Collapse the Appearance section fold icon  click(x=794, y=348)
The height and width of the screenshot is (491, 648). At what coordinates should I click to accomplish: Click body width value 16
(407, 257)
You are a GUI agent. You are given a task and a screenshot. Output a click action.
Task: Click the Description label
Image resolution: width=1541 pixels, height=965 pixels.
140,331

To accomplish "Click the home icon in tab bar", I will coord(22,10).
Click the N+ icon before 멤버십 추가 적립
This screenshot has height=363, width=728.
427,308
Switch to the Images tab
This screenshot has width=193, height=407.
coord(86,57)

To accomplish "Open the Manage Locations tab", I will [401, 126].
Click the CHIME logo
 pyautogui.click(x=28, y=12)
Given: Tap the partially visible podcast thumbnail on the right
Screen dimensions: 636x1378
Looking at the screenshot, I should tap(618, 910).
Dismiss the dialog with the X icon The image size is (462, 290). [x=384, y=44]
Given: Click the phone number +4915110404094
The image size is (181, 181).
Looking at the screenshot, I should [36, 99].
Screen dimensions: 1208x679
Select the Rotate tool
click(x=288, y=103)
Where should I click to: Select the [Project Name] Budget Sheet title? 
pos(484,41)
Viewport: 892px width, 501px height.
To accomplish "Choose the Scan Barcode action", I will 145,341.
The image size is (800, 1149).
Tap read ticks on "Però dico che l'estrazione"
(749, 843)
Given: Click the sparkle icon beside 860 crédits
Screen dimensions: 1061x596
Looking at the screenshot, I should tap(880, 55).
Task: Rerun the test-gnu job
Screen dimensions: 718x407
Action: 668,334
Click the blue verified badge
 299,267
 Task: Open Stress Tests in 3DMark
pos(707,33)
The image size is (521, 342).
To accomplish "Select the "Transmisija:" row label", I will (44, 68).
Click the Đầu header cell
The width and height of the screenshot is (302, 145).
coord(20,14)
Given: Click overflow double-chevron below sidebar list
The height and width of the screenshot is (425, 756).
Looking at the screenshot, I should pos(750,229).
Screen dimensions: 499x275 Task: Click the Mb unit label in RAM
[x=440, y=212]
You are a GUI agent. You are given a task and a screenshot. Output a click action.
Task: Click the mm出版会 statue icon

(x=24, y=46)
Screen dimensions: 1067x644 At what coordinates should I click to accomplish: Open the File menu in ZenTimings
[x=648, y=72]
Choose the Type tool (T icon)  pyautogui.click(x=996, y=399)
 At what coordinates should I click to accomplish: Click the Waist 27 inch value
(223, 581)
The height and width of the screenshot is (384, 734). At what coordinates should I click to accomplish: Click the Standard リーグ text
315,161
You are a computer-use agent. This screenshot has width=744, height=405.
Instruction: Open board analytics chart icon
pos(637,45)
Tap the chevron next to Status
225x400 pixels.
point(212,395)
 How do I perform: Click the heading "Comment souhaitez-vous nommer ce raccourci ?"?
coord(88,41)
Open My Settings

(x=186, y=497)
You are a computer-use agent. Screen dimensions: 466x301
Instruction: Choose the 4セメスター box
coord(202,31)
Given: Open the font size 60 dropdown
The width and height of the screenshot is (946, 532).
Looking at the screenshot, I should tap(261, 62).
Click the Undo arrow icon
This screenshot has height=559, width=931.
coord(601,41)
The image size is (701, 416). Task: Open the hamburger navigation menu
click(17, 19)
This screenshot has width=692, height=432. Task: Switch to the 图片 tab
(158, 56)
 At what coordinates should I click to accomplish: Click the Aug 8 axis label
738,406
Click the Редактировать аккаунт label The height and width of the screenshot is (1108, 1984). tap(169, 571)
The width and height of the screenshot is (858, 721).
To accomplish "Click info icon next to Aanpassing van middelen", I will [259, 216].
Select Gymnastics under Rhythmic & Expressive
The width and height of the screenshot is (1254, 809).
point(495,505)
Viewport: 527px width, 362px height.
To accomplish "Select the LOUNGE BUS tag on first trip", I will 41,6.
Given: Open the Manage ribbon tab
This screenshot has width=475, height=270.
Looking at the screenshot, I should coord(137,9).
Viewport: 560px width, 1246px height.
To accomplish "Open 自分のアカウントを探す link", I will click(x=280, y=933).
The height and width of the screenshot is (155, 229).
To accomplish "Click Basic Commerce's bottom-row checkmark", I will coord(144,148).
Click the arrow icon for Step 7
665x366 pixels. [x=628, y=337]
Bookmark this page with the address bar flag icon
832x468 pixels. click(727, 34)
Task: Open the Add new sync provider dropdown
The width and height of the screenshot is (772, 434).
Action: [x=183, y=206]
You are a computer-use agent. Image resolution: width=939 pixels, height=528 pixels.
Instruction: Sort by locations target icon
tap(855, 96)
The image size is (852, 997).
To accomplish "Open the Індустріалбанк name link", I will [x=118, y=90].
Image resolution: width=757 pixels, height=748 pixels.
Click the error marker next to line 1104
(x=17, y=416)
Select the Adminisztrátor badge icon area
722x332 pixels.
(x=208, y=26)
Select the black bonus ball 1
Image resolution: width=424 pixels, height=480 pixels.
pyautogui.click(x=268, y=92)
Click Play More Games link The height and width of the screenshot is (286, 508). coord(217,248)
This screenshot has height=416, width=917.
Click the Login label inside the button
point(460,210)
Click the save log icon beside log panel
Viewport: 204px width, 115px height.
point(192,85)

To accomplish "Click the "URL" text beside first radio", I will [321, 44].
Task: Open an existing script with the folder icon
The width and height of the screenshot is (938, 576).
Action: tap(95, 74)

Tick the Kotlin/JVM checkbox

- Work required:
Repeat, character for character, the lines of the material above from the line with "This screenshot has width=475, height=270." through the line with "Click Play More".

- Solution for this exercise:
This screenshot has width=475, height=270.
Looking at the screenshot, I should coord(137,9).
Viewport: 560px width, 1246px height.
To accomplish "Open 自分のアカウントを探す link", I will click(x=280, y=933).
The height and width of the screenshot is (155, 229).
To accomplish "Click Basic Commerce's bottom-row checkmark", I will coord(144,148).
Click the arrow icon for Step 7
665x366 pixels. [x=628, y=337]
Bookmark this page with the address bar flag icon
832x468 pixels. click(727, 34)
Task: Open the Add new sync provider dropdown
The width and height of the screenshot is (772, 434).
Action: [x=183, y=206]
You are a computer-use agent. Image resolution: width=939 pixels, height=528 pixels.
Instruction: Sort by locations target icon
tap(855, 96)
The image size is (852, 997).
To accomplish "Open the Індустріалбанк name link", I will [x=118, y=90].
Image resolution: width=757 pixels, height=748 pixels.
Click the error marker next to line 1104
(x=17, y=416)
Select the Adminisztrátor badge icon area
722x332 pixels.
(x=208, y=26)
Select the black bonus ball 1
Image resolution: width=424 pixels, height=480 pixels.
pyautogui.click(x=268, y=92)
Click Play More Games link The height and width of the screenshot is (286, 508). coord(217,248)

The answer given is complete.